Section 4 of the above Act was amended by Senate Bill No.63, Acts 49th Leg., R.S. 1945, ch. 35, p.52, which reads as follows:

"Sec. 4. Establishment of Juvenile Courts. There is hereby established as follows, in each county of the state, a court of record to be known as the Juvenile Court, having such jurisdiction as may be necessary to carry out the provisions of this Act.

"'In counties having juvenile boards, such boards may designate the County Court or one or more of the District Courts or Criminal District Courts to be the Juvenile Court or Courts for such county, and such designation may be changed from time to time by such juvenile boards.
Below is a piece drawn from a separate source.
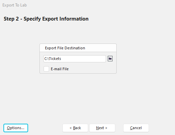This screenshot has height=135, width=175.
Task: Focus the export destination path box
Action: tap(74, 59)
In all other counties the District Court or the County Court shall be the Juvenile Court as agreed between the judges of such respective courts, but until such time such County Court and District Court shall have concurrent jurisdiction in cases of children coming within the terms of this Act.

"'Said Criminal District Courts and the judges thereof shall have the same jurisdiction, powers, authority and duties as is now or may be conferred upon District Courts in regard to such children.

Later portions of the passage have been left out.